Louis Vuitton, Gucci, Prada – where are the plus-size models? Why fashion’s backtrack on size inclusivity is bad for everyone
- Mid-size and plus-size models walking for womenswear shows fell by 24 per cent compared to last season, a drop particularly noticeable among luxury labels
- Fetishising thin bodies feeds into a wider culture of skinniness that’s rearing its head once again through celebrity-endorsed crash diets

For British model Charli Howard, the return of 1990s fashion on last season’s runways wasn’t met with feelings of nostalgia. It sounded alarm bells.
“It’s not just the clothes that have come back into style, but also the ultra-skinny sizes associated with that era,” Howard says. “Women were under so much pressure to be skinny, to size down in order to be considered beautiful.”
Howard, who in 2015 penned an open letter to her former modelling agency about the unhealthy pressures she was put under to lose weight to book jobs, isn’t the only industry figure voicing concerns about the lack of body diversity in recent seasons.
South Africa-born model Jordan Daniels turned to TikTok to announce that “skinny is back … It’s terrifying for all of us, because now we also have to fit into the standard as well.”

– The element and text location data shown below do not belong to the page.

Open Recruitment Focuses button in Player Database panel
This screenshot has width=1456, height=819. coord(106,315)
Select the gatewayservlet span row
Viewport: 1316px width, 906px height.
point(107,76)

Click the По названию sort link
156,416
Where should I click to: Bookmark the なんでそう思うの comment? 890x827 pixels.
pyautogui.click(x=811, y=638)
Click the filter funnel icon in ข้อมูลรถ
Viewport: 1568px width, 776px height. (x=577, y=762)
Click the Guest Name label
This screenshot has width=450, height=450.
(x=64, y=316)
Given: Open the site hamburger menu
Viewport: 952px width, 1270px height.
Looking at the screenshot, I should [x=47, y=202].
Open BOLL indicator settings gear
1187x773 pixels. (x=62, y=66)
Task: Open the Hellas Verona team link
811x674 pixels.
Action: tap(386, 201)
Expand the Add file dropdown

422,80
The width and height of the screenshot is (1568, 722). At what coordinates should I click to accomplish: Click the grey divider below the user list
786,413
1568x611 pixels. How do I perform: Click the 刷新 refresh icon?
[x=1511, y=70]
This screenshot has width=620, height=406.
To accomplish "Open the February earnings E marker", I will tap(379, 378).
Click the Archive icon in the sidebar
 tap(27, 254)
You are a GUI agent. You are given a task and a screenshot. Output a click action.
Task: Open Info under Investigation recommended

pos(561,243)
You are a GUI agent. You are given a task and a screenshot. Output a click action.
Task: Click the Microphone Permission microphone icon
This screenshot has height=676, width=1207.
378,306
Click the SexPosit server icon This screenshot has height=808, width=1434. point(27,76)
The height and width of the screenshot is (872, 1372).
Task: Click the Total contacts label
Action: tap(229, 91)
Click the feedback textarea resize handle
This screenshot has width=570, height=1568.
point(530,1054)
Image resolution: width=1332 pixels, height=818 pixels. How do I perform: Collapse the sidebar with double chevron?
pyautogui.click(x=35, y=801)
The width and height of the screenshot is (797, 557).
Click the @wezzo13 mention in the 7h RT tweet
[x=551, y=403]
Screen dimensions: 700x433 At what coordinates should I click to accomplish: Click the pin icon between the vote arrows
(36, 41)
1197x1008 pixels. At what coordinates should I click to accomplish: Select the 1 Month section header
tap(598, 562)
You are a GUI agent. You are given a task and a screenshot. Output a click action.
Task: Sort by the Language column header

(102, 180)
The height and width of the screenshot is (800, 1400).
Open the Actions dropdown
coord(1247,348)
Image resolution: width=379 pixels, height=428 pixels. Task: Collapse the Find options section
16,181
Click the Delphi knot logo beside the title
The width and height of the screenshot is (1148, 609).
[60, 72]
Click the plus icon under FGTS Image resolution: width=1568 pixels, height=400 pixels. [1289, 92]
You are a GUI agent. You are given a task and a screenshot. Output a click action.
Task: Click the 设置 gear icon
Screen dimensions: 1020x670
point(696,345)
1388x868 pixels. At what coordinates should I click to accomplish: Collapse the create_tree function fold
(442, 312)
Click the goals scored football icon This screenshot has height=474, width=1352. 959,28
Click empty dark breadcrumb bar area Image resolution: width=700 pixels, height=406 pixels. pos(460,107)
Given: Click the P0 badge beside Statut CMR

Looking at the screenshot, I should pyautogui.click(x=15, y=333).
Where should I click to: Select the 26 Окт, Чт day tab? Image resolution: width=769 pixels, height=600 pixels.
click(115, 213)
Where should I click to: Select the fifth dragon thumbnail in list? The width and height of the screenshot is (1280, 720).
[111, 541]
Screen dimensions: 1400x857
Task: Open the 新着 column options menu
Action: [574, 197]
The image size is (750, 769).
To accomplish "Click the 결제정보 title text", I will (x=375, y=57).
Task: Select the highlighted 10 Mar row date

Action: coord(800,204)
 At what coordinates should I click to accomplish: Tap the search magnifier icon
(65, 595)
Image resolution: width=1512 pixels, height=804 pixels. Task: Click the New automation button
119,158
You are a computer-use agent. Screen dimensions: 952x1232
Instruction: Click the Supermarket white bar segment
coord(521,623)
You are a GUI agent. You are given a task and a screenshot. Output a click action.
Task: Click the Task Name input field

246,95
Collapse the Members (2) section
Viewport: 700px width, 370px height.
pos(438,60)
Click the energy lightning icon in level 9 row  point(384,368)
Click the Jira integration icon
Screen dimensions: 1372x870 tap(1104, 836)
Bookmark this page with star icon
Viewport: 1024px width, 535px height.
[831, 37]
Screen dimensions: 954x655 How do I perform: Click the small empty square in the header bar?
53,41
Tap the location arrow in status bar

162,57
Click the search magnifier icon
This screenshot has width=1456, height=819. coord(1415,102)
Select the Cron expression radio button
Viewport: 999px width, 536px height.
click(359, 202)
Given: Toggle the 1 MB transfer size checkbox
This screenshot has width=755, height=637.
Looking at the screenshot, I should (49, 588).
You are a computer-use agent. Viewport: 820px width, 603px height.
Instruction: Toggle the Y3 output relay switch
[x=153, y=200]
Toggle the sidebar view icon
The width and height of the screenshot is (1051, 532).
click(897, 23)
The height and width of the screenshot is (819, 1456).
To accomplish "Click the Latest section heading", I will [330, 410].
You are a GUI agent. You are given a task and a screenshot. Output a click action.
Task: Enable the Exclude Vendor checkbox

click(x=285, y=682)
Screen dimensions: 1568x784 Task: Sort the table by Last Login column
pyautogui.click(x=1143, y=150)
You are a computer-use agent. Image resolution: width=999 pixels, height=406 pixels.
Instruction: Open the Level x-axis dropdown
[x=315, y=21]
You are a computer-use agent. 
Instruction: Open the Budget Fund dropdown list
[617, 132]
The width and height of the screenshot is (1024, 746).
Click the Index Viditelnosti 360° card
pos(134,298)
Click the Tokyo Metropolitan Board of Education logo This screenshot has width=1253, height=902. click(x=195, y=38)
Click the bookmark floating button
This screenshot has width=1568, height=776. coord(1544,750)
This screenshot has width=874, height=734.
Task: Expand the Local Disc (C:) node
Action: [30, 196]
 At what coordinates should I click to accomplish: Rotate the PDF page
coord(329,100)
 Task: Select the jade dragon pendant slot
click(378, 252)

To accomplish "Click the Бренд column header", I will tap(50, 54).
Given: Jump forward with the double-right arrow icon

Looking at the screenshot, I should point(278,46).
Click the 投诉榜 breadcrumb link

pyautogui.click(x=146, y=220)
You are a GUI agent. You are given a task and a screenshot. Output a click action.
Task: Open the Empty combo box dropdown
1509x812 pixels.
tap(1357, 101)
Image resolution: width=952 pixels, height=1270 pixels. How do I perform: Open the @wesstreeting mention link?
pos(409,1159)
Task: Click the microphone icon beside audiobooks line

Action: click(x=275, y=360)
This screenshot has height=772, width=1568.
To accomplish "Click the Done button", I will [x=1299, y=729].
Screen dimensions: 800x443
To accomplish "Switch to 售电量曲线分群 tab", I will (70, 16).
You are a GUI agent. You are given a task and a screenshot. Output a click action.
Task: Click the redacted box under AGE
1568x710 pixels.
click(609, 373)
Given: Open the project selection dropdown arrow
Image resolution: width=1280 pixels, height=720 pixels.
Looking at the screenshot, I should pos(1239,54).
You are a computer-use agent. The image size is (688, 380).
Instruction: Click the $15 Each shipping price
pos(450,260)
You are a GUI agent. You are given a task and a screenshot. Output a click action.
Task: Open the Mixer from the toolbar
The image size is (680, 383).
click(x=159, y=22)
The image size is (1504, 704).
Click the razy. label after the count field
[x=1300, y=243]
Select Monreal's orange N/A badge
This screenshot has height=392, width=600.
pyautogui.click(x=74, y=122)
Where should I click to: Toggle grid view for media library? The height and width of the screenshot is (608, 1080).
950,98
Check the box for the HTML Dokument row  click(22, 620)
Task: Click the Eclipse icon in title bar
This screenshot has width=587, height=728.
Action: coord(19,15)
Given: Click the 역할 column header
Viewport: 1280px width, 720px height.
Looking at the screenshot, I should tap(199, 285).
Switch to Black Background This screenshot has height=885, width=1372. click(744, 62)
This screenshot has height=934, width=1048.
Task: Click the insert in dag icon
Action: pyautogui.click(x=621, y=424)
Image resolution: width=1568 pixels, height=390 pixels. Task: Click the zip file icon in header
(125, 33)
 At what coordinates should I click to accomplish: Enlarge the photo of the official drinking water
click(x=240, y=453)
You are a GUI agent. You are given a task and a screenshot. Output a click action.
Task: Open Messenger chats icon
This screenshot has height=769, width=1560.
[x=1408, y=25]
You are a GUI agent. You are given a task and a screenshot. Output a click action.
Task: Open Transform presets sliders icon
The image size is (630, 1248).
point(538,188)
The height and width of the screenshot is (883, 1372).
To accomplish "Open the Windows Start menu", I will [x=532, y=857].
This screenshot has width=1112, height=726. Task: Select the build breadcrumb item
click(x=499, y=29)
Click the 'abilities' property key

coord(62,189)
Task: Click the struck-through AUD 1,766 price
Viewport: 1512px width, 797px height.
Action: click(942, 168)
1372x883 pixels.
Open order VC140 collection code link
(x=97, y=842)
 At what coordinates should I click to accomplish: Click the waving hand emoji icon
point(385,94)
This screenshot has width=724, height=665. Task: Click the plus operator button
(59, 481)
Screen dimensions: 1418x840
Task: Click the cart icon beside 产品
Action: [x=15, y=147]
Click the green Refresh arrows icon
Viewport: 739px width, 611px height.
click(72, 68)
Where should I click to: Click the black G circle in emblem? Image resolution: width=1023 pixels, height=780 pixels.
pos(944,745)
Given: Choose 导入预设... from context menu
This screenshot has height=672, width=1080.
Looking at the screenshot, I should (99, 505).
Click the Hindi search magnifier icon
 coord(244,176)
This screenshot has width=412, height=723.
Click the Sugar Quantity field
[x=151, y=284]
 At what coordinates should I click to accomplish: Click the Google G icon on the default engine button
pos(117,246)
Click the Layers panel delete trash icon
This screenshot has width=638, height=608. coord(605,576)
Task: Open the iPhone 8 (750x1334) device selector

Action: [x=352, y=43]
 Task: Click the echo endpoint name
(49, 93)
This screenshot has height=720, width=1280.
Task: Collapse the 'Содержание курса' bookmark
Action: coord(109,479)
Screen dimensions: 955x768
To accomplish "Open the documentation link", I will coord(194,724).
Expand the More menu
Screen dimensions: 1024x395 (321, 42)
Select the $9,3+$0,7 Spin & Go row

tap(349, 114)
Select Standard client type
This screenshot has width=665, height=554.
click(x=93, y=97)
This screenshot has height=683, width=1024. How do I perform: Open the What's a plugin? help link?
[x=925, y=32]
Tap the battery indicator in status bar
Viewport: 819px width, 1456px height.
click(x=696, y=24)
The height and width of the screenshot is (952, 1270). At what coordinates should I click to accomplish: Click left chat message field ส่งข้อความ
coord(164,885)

Fashion critics have also called out the lack of size-inclusive casting for autumn/winter 2023 shows, as have a handful of emerging size-inclusive designers.
The number of mid-size and plus-size models walking for womenswear shows dropped by 24 per cent compared to last season, according to fashion search engine Tagwalk. Just 68 brands cast a model of either group, down from 90 brands last season.